Nous sommes à la chambre criminelle près la Cour d’appel de Taza. Un jeune homme de trente-et-un ans et son amante, âgée de vingt-six ans, se tiennent au box des accusés. En effet, leur relation amoureuse remonte à quelques mois au point qu’ils ne se séparent pas une seconde.

Ils demeurent dans un domicile dans la ville de Tata. Pour se faire un peu d’argent et sans avoir à travailler, le jeune homme a proposé à sa compagne de servir d’appât pour faire tomber dans leurs filets des victimes qu’ils vont plumer. La jeune fille a vite adhéré à l’idée et ils ont commencé à mettre leur plan à exécution. Ainsi elle se faisait passer pour une personne qui devait rentrer chez elle, mais qui ne trouvait pas un moyen de transport en commun. De ce fait, elle se tenait dans un endroit plus ou moins clair pour faire de l’auto-stop.
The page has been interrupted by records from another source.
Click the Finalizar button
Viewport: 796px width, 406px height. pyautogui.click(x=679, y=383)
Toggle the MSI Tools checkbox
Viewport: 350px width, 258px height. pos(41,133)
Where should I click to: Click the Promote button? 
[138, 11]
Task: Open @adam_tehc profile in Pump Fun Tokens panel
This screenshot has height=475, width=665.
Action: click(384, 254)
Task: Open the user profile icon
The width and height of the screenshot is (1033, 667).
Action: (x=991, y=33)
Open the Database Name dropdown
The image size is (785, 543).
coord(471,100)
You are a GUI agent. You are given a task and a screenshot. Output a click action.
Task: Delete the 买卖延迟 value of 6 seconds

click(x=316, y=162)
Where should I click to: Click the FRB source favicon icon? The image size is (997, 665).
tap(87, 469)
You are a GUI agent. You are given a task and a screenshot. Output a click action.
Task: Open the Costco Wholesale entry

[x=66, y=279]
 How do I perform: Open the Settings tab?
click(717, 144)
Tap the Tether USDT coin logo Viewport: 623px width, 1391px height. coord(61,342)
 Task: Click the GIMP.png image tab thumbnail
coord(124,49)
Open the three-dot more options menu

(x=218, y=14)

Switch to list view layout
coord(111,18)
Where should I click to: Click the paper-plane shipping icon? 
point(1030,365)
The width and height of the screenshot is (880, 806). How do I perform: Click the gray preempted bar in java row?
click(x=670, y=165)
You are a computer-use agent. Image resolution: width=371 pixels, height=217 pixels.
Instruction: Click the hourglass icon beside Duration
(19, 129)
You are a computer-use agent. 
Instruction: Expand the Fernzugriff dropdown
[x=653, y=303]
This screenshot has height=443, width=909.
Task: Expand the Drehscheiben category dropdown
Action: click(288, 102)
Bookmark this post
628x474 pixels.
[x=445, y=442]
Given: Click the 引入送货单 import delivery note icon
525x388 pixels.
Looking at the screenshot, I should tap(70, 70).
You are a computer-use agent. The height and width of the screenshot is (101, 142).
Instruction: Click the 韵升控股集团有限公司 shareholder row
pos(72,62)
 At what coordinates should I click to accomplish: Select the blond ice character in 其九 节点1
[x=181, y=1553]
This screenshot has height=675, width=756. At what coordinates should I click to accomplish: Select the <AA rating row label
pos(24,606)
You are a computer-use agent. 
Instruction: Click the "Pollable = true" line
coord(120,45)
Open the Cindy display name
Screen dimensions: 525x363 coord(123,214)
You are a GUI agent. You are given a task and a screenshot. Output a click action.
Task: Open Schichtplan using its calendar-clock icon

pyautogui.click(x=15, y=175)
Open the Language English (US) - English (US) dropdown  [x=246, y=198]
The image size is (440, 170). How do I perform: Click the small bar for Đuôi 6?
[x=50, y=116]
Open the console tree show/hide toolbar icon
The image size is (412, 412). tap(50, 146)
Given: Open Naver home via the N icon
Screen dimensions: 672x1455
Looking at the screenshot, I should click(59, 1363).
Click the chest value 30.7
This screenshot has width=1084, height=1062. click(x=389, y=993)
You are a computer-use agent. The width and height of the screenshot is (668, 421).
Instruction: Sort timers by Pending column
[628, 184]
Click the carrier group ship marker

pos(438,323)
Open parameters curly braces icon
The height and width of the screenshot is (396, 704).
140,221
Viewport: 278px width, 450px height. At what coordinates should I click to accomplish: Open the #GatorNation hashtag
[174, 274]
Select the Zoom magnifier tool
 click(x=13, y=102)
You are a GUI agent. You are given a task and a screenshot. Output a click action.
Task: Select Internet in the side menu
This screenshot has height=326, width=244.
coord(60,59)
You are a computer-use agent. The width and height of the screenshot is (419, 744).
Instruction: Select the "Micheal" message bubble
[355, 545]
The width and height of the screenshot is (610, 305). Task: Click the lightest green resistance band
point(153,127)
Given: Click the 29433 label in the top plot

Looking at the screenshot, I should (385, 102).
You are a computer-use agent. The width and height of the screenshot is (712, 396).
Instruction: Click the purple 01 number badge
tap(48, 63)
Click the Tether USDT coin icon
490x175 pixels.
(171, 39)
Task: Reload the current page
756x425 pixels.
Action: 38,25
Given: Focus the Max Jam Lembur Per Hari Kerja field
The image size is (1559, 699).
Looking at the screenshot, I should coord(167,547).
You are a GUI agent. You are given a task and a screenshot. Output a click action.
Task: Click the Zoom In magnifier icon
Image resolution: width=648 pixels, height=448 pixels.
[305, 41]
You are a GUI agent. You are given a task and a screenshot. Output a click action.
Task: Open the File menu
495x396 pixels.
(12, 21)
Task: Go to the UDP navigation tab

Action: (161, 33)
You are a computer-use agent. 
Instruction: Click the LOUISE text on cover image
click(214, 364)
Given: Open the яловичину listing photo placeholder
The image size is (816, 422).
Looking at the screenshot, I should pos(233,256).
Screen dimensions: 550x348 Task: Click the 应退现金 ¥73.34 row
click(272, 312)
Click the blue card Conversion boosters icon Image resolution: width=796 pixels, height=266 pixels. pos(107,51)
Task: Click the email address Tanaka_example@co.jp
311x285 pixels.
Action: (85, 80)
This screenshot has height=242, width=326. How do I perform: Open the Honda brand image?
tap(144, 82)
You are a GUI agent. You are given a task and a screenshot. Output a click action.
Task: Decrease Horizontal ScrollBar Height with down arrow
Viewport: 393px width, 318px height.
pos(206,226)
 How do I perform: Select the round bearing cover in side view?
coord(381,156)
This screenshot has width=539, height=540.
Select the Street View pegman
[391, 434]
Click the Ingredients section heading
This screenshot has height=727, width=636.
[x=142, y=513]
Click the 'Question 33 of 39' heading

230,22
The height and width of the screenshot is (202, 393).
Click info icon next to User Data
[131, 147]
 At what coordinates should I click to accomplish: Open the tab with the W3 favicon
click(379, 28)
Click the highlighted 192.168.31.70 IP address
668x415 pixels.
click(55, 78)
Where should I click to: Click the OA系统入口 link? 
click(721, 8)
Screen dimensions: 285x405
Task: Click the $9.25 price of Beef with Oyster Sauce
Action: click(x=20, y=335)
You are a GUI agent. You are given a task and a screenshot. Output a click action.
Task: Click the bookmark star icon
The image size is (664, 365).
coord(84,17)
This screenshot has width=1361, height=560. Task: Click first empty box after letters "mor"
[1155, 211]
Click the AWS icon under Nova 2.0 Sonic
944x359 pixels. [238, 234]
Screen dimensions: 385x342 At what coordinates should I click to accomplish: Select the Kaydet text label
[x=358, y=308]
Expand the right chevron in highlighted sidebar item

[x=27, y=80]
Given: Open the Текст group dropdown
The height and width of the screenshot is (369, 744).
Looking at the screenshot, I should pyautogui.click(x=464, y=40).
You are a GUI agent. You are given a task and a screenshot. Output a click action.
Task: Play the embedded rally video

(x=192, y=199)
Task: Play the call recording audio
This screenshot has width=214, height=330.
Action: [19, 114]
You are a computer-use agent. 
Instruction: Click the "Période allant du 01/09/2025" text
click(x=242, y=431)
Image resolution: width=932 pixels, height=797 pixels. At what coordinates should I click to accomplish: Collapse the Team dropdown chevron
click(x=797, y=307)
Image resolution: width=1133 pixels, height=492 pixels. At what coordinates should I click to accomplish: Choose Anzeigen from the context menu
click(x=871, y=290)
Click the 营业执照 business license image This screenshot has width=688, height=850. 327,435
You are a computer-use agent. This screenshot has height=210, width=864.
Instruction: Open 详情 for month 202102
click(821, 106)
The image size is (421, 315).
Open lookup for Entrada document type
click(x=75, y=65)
«Je n’ai jamais joué ce rôle M. le président», balbutie la jeune fille devant la Cour tout en expliquant qu’il s’agit d’un coup monté par un jeune homme qu’elle a refusé d’épouser. Bref, il s’agirait d’une vengeance. Mais le jeune homme en question réfute ses déclarations en précisant : «C’est elle, M. le président, qui m’a demandé de l’aider à rentrer chez elle». Dès qu’il lui a permis de monter dans la voiture, son amant s’est infiltré à l’intérieur, un couteau à la main. Il a obligé l’automobiliste à lui donner tout ce qu’il portait sur lui. Terrifié, celui-ci s’empresse de lui refiler son téléphone portable et une somme d’argent. «Il m’a menacé de m’égorger se je ne lui remettais pas tout ce que je portais sur moi… Il a même fouillé mes poches et ma voiture», précise la victime à la Cour. Le jeune malfrat, quant à lui, rejette en bloc toutes ces accusations. Il affirme qu’il n’a rien à voir avec cette affaire. Mais la victime s’est souvenue de ses traits et signalements.

Selon le procès-verbal, ce jeune homme qui circulait en compagnie de son amante à bord d’une voiture portant de fausses plaques minéralogiques a agressé plusieurs autres automobilistes.

Après les délibérations, la Cour les a condamnés à dix ans de réclusion criminelle chacun.